A surge of interest in these systems was observed the oil crisis, which faded somewhat in the 80′s and it wasn’t until Gratzel’s work on dye-sensitised solar cells, reported in 1990, that generated efficiencies that would allow for devices to become realistic contributors to energy supply. Since that itme, work has been concentrating on enhancing light absorption capacity, currently champoined by a ruthrnium dy “N3″ (see DSSC post), as well as considering and optimising electron transfer processes in the solar cell devices.
Meyer’s lecture in TCD considered the current and future status of energy demands. It was a message he has delivered to the american political system, across administrations, during his tenure at the Los Alamos National Laboratory. Meyer reported that in the US, energy costs make up 7 – 10% of the cost of living, and 7% of overall world trade. A large demand in energy increase has been observed since 1900′s and this surge is expected to continue until at least 2100. While current stable economies’ energy usage will level off, emerging and transitional ecomomies (China, India, etc) will place major demands on the world’s energy supply. In the six years since 1999, China and India increased their energy usage by 80% and 25%, respectively (Cicerone). (A presentation by Cicerone, Preseident of the National Academy of Sciences is reference below and places thes enegy demands in context). In summation, >100 TW of additional ‘clean’ energy will be required by 2100.
The US currently uses 26% of the world’s oil supply, greater than the next five net using countries combined. 26% of the world’s oil is in the middle-east. Globally, the cost of oil is increasingly expensive to extract, as reserves become more and more difficult to source. Therefore additional energies from alternate sources is required to factor the loss in and increasing expensive of oil production; as well as the surge in energy demand from emerging economies. In addition, this energy supply must be in the context of envrironmental considerations, primarily global warming.
Meyer outlined several strategies to large scale energy production. Principal among these were nuclear, solar, and clean hydrocarbons. These and others are considered below.

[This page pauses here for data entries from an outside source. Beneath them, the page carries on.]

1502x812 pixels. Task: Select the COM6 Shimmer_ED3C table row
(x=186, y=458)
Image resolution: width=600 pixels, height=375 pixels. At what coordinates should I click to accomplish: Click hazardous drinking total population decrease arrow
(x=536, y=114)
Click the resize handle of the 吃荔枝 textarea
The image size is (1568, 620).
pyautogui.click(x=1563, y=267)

Coal currently supplies 27% of the world’s energy demands, including half of US energy needs. It is also responsible for 35% of US carbon dioxide emissions. In principle, it could provide increased energy requirements until 2050, if 1% of GDP was used in dealing with carbon dioxide sequestration. The story of coal usage inclues the story of FutureGen – an initiative announced by the Bush administration in 2003. This was aimed at using coal as a clean fuel, with achieved targets of 275 MW of energy production with 90% carbon dioxide sequestration. However, the project was cancelled by the Bush administration in Jan 2008, due to massive cost overruns ($900M). The Obama adminsitration has restarted this work (June 2009), recognising that clean coal will be a crucial element to supplying energy demands in the forseeable future. Oil shale and tar sands are estimated to contain 2 trillion barrels of oil. However, it expensive (requireing a lot ofwater) and enviornmentally damaging to extract oil from these reserves.

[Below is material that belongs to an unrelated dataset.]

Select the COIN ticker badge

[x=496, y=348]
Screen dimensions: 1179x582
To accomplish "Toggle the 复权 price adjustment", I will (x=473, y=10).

Hyrdogen fuel is obtained from a variety of sources – primarily methane, but also from coal extraction and water electrolysis. In the latter case, electrolysis of water to produce hydrogen (and oxygen) is utililised by photochemical processes. Meyer identified the Idaho National Laboratory hydrogen programme as one which was making good progress in the production of hydrogen as a mass fuel. The advantages of hydrogen were good efficiency, and water and heat as emission products. However, the current costs (for transportation) are ca. $3500/kW, with a target of $35/kW. Another significant problem with the use of hydrogen was storage and transportation, which were expensive because of the nature of the fuel.
Nuclear energy provids ~20% of US energy, and increased usage would result in a significant decrease in greenhouse gases. There are 44 nuclear reactors currently being built internationally, and therefore these will be significnat contributors in to the future. The issues, well know, of nuclear power are what to do with waster, control (political issue), reprocessing and general safety issues.

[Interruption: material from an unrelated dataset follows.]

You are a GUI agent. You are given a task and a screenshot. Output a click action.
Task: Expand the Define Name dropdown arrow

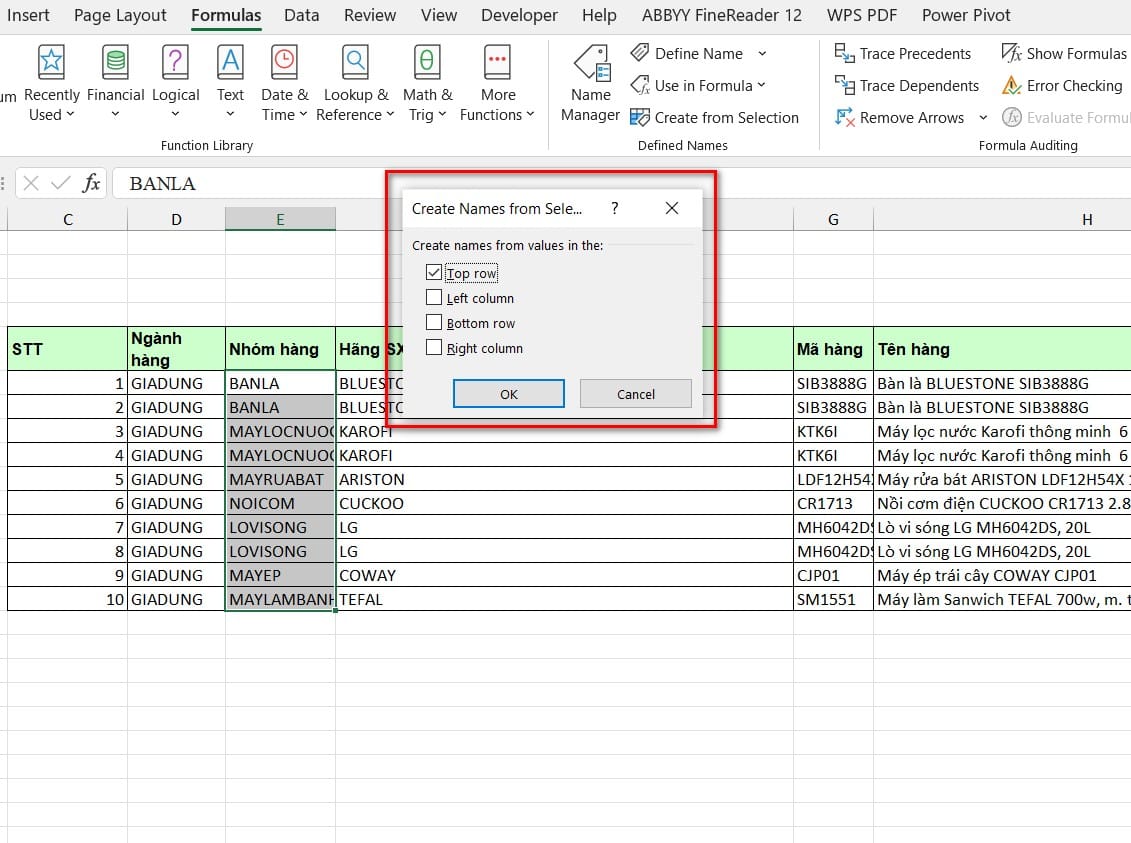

Renewable energies provide an alternative approach to the solution. It is estimated that wind could provide 20% of US energy requirements. However, solar energy is a real viable option, given that 26,000TW per year of sunclight isiincident on the Earth’s surface (net amount after absorption etc). the technology is on the cusp of mass implementation, with some lingering problems regarding efficiencies. (In the US, there are also problems regardingthe arrangement of the national grid (see Grid 2030 project). Current estimates are that solar generation of 3 TW, assuming 10% efficiency solar cells, would cost approximately $60 Trillion (covering an area of 57k sq – miles). Current and future work will be focussed on reducing this cost.
Meyer reiterated the point in his talk, and again in questions, that there must be a political will to drive this work forward. Solar energy could have emerged as a major player much earlier, if work started after the oil crisis had continued apace. 6% of US energy is currently sourced from renewable sources; with 85% from coal, oil and gas. The hope is that by 2059, these numbers can be reversed!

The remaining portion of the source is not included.